С Юрковским разве что? Он — умница…
Быков тоже, но уж очень суровый, страшно…
А с Юрковским отношения как раз сегодня грозили разладиться. Когда демиург дал вводную, Юра почувствовал на себе взгляд генерального; и взгляд этот был то ли испуганный, то ли даже какой-то виноватый. А когда человек на тебя так смотрит, по душам поговорить очень трудно. Особенно при ужасающей разнице в возрасте и заслугах.

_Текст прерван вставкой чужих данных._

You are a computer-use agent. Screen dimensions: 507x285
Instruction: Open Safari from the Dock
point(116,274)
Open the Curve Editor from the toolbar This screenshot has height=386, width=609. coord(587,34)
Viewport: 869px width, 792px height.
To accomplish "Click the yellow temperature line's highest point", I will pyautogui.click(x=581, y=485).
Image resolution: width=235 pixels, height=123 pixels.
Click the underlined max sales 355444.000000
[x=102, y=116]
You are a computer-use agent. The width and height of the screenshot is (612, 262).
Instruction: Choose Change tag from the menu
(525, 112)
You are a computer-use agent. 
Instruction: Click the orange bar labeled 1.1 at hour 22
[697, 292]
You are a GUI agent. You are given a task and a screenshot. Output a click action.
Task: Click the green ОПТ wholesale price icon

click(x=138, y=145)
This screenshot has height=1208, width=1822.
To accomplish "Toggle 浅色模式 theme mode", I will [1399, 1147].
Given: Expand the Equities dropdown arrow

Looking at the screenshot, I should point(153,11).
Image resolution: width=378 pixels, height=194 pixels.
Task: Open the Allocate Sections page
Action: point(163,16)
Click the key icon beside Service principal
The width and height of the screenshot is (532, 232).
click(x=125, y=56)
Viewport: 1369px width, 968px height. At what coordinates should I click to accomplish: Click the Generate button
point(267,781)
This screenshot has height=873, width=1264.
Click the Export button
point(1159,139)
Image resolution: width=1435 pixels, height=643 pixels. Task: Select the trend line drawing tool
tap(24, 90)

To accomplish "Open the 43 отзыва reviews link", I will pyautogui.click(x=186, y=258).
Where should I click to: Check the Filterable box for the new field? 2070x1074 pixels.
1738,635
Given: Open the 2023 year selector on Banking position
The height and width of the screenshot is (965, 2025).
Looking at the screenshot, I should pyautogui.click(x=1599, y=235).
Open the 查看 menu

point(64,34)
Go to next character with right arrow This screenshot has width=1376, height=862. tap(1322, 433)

Дело в том, что сегодня Юре, как оказалось, предстояло спасти Юрковского, пожертвовав при том своей мелкой жизнью. Впрочем, помрет Юра окончательно или нет, оставалось за кадром; недосказанность — лучший способ активизировать воображение и внутреннюю эмоциональную жизнь потребителя художественной продукции. Но, во всяком случае, Юру должны были унести всего в кровище, и, даже если бы в корабельном лазарете его и спасла советская медицина, это, может, оказалось бы для него еще хуже, потому как светила ему тогда расстрельная статья за содействие изменнику Родины в переходе государственной границы.
Случиться должно было вот что.
В душе Юрковского уже некоторое время, оказывается, происходили переоценка ценностей и внутренняя борьба. Точно нельзя было сказать, что именно ее вызвало, — тут опять-таки имела место недосказанность, чтобы было о чем поспорить критикам, когда фильм прокатится. Может, Юрковскому осточертело всеобъемлющее материальное убожество. Может, его начали мучить угрызения совести от того, как он на Марсе обошелся с Рыбкиным: все ж таки единоплеменник в чуждом и враждебном мире гоев — а попробуй не обойдись, если донос поступил; ты не обойдешься, так с тобой обойдутся… Может, окончательное решение Юрковский принял уже по прилете на Бамбергу, когда во время предварительных телепереговоров свиделся с по-настоящему культурными, интеллигентными людьми — хорошо воспитанными, хорошо одетыми; они не ботают по фене, а все время заботливо спрашивают «хау ар ю?» или «ю ар о’кэй?», пьют благородный виски из красивых бокалов и как сыр в масле катаются в космических жемчугах. Может, просто в Юрковском заговорила кровь — то есть раньше или позже он в любом случае вспомнил бы, что он не безродный советский палач, а блудный сын своего народа. А может, все вместе.